Cette victoire ne lui suffit pas. «C’est le monstrueux système suisse de corruption qui avait gagné», écrit-il. Se découvrant une âme de redresseur de torts, il prend l’initiative de révéler ses secrets au DoJ au printemps 2006, puis à la SEC, à l’IRS et à la Commission permanente d’enquête du Sénat, présidée par Charles Levin.

Sa seule motivation, affirme-t-il, est de mettre fin à une corruption généralisée. Et pas du tout pour protéger Igor Olenicoff, de toute façon déjà traqué par les limiers fiscaux américains au moment de ses propres dénonciations. Aussi, lorsque le DoJ le renvoie derrière les barreaux en 2009 pour sa propre responsabilité dans l’affaire, il déplace ses accusations de «corruption» sur les fonctionnaires du ministère et, plus globalement, sur le monde politique de son pays. Son sentiment de revanche n’en est que plus grand lorsqu’il touche son chèque de 104 millions de dollars en 2012 comme prime au tireur d’alerte.
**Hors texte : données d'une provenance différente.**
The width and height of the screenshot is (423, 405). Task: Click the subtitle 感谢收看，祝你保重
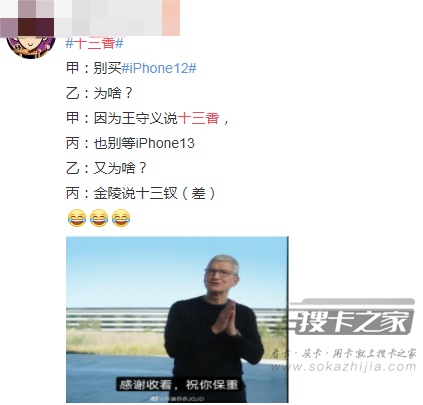[179, 385]
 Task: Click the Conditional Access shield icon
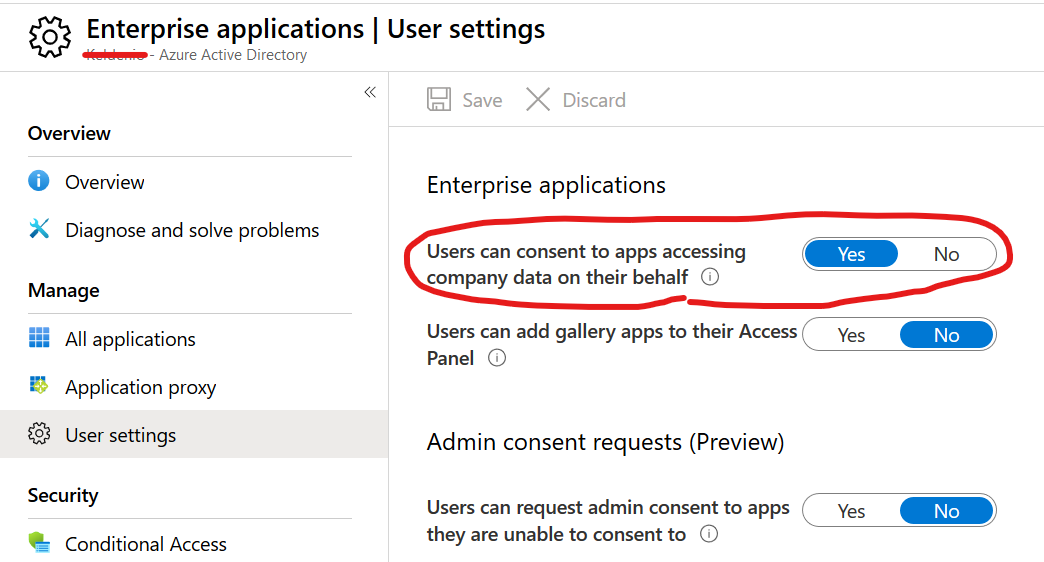pos(39,544)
Se lisant comme un roman, l’ouvrage ne peut être compris qu’à travers le prisme de la personnalité exubérante de son auteur. Si le secret bancaire est tombé, tout le mérite lui revient, et à lui seul. Et s’il est parti derrière les barreaux, c’est en raison d’une injustice flagrante. A Washington, à Berne, à Zurich et à Genève, on n’a pas la même lecture des faits.

«Le banquier de Lucifer – Comment j’ai détruit le secret bancaire suisse» – Edition Green Leaf Book Edition (Austin, Texas, USA), 283 pages.